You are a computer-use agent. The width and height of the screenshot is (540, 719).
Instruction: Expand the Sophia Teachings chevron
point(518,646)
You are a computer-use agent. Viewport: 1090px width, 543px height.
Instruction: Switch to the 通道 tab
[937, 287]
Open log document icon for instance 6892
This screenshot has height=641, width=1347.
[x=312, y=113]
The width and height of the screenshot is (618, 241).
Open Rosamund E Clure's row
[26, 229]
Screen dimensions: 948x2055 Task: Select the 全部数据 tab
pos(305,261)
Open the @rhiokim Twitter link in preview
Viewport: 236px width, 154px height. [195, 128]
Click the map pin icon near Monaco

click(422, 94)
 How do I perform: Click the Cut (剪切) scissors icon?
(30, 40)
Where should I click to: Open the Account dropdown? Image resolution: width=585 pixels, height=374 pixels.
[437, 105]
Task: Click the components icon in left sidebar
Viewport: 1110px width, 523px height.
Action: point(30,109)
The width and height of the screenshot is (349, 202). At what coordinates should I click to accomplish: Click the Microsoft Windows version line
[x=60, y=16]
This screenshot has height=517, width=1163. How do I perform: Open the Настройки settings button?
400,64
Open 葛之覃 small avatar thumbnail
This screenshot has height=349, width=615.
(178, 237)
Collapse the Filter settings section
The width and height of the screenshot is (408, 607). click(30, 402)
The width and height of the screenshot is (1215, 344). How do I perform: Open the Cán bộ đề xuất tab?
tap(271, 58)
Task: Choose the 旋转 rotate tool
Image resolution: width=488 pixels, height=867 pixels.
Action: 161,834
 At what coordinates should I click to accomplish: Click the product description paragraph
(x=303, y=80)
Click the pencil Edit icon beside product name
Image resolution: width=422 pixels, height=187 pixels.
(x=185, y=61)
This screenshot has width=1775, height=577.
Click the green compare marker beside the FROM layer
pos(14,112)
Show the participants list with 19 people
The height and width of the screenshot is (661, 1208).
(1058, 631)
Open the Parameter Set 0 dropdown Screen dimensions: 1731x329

**Work task**
All lines above in which the word "agent" occurs should be identified and copied.

**Reply**
You are a computer-use agent. The width and height of the screenshot is (540, 719).
You are a computer-use agent. Viewport: 1090px width, 543px height.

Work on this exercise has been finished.